◆ Collected data:
☆ ☆ ☆ ☆
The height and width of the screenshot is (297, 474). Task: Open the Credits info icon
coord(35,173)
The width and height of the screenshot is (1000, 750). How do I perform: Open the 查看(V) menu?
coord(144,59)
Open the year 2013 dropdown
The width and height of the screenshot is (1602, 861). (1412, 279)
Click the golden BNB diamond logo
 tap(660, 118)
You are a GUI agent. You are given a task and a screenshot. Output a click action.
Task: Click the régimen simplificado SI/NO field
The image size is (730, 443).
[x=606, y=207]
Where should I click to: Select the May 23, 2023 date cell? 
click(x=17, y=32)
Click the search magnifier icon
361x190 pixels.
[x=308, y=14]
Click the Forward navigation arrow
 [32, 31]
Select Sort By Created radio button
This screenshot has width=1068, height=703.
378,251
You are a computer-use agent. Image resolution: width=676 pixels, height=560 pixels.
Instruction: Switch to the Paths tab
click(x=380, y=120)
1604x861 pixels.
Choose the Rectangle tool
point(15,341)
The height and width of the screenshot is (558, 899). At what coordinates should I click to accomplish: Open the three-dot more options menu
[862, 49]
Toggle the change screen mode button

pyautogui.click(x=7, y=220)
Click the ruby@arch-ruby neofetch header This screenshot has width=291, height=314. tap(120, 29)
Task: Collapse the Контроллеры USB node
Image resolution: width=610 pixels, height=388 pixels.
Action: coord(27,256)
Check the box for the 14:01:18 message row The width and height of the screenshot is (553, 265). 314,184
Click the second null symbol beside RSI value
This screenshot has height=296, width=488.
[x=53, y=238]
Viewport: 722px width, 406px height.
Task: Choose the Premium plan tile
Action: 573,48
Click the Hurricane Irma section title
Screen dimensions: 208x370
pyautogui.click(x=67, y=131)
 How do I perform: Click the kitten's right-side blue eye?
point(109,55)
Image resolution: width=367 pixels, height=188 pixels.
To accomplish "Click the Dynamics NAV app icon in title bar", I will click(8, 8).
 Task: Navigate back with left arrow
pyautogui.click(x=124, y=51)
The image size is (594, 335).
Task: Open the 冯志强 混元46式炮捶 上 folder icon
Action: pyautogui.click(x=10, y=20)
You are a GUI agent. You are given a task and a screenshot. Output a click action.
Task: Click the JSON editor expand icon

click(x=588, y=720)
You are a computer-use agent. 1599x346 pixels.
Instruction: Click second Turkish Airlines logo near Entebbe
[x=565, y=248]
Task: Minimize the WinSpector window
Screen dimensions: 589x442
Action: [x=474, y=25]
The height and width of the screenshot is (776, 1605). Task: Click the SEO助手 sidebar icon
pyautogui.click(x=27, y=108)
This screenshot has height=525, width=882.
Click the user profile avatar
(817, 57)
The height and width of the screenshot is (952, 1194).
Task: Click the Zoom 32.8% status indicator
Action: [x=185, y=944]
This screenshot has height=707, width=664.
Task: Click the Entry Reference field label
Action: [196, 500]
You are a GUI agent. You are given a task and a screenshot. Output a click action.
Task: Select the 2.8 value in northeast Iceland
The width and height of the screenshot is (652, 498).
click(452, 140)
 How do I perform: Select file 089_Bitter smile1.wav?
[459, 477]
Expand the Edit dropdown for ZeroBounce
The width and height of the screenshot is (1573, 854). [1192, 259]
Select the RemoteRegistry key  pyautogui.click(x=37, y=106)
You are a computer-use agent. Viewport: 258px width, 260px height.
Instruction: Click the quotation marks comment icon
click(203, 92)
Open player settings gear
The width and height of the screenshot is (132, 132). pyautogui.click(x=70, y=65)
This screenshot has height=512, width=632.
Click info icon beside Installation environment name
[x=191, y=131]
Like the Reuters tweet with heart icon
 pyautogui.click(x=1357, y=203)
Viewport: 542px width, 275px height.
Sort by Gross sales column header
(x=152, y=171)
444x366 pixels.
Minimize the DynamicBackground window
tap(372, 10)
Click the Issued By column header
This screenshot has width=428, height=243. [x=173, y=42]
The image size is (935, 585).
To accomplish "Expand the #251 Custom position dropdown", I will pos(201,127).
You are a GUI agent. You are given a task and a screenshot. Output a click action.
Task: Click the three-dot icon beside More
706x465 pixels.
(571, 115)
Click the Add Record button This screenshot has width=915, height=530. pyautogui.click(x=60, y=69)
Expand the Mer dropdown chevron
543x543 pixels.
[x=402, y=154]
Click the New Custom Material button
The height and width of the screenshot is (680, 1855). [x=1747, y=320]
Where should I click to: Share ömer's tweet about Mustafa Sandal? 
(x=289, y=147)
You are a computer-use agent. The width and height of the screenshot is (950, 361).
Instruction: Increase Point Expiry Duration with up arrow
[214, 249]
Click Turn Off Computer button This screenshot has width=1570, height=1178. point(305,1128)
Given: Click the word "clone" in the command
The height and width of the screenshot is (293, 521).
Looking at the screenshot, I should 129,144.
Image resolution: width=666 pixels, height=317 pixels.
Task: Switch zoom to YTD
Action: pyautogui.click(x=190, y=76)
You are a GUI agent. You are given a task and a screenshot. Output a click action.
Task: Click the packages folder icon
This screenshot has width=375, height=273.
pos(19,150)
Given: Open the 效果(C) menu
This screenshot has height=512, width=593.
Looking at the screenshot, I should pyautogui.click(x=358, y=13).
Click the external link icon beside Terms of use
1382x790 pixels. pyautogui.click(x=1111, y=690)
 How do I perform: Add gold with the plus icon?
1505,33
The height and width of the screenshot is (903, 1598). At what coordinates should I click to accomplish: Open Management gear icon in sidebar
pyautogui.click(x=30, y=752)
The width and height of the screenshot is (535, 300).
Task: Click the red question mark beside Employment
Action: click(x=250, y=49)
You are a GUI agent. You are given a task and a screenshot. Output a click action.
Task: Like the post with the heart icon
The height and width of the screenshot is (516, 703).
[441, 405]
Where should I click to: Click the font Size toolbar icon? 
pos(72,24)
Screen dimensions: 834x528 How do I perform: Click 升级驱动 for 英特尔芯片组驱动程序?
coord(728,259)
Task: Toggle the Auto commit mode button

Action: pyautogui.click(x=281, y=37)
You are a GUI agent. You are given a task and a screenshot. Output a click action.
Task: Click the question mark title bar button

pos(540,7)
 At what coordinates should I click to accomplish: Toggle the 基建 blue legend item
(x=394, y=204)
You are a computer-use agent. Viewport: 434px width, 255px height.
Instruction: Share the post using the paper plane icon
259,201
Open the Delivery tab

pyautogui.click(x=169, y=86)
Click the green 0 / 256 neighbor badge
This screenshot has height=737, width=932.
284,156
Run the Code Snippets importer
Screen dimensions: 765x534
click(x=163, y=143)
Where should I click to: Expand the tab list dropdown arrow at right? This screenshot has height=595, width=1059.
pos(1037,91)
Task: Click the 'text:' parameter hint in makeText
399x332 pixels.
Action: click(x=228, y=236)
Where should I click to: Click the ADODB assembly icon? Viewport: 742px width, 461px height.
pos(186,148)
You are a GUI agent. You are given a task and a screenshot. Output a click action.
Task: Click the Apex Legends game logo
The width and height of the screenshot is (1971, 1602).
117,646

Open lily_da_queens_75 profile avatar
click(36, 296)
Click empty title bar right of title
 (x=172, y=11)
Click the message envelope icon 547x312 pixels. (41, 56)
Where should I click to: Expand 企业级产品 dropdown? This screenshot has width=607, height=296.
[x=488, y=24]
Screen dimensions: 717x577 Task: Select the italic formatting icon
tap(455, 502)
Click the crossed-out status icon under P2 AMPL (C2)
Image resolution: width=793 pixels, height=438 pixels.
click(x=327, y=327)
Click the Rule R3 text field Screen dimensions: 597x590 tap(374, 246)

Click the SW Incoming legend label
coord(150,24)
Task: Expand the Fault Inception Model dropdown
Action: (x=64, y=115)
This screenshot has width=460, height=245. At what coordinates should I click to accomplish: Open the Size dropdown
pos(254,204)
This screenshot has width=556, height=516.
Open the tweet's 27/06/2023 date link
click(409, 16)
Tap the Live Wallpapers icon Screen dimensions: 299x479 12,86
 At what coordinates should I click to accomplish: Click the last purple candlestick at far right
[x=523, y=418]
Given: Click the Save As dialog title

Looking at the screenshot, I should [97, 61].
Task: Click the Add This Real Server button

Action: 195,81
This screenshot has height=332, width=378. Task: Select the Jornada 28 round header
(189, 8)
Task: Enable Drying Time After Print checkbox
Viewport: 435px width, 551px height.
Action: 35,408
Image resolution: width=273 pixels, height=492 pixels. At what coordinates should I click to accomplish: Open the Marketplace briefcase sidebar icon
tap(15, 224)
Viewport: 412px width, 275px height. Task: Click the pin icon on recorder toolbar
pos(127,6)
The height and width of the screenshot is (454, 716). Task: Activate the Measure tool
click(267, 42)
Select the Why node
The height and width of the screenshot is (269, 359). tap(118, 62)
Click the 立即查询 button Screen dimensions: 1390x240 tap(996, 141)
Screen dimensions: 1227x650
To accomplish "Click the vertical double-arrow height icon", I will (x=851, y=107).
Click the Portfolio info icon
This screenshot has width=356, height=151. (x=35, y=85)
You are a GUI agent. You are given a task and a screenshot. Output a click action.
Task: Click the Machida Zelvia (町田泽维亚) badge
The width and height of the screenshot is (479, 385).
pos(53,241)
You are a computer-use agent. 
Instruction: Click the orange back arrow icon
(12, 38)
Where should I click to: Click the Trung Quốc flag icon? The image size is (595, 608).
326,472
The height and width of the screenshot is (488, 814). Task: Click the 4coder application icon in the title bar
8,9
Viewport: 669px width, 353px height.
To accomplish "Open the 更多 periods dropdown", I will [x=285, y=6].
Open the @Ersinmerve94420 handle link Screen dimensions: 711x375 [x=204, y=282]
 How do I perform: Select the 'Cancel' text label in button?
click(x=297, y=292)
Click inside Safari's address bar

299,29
☆ ☆ ☆ ☆
◆ WHAT THE EXERCISE ASKS:
Find the word "will" in the entries. Copy each line that holds it.

◆ THE ANSWER:
To accomplish "Click the Dynamics NAV app icon in title bar", I will click(8, 8).
To accomplish "Expand the #251 Custom position dropdown", I will pos(201,127).
To accomplish "Click the vertical double-arrow height icon", I will (x=851, y=107).
To accomplish "Open the 更多 periods dropdown", I will [x=285, y=6].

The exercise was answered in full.